BeerJS 31
BeerJS 31 - May 8th, at Base42. Start at 18:00.

Presentations
No Pressure! Shipping Native Metrics Into a Library You Can’t Break - Pavel Pashov & Elena Kolevska
The node-redis client library is downloaded 9 million times a week. Until recently, it had no native observability, so when something went wrong between an app and Redis (latency, timeouts, connection churn) the client was invisible. Server metrics looked fine, but the app didn’t.
This talk is about how we added OpenTelemetry metrics directly into the library. Not with a wrapper or monkey-patching, but by adding instrumentation that fits whatever OTel setup the app already has, and doesn’t bother users who didn’t ask for it.
We’ll get into the blind spot that started it, the design decisions that made it trickier than it looked, a performance regression that forced us to rethink the whole model, and what we actually shipped to the community.
What Is a Vector Database and Why Should You Care? - Elena Kolevska
Vector databases used to feel like infrastructure for ML teams. Now they show up in a lot of the AI products regular app developers are trying to build: semantic search, RAG, semantic caching and more.
This talk is a practical, high-level introduction to vector databases. We will start from the beginning: what embeddings are, what “similarity” means in this context, and why keyword search often falls short. Then we will look at the kinds of problems vector databases are actually good at solving, especially in JavaScript applications.

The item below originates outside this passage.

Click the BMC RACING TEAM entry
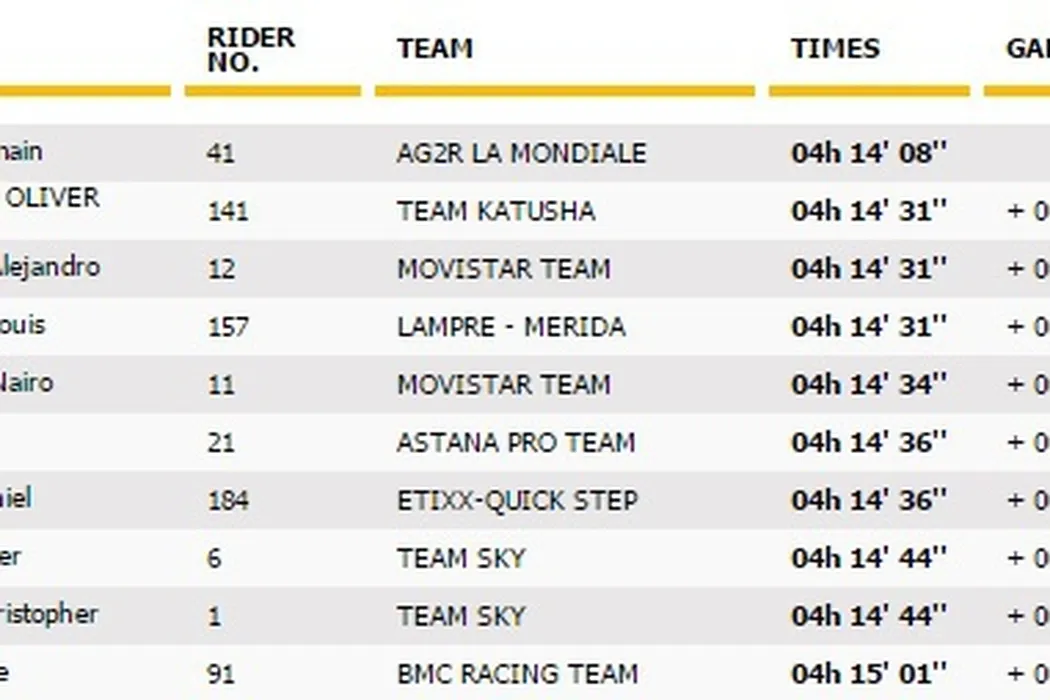 coord(517,674)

You do not need any previous machine learning or vector database experience. This is a from-scratch, higher-level talk for people who want to understand the ideas without getting buried in the math. By the end, you should have a decent mental model for when vector databases help, when they do not, and enough context to follow the AI hype conversations without feeling like everyone else got a memo you missed.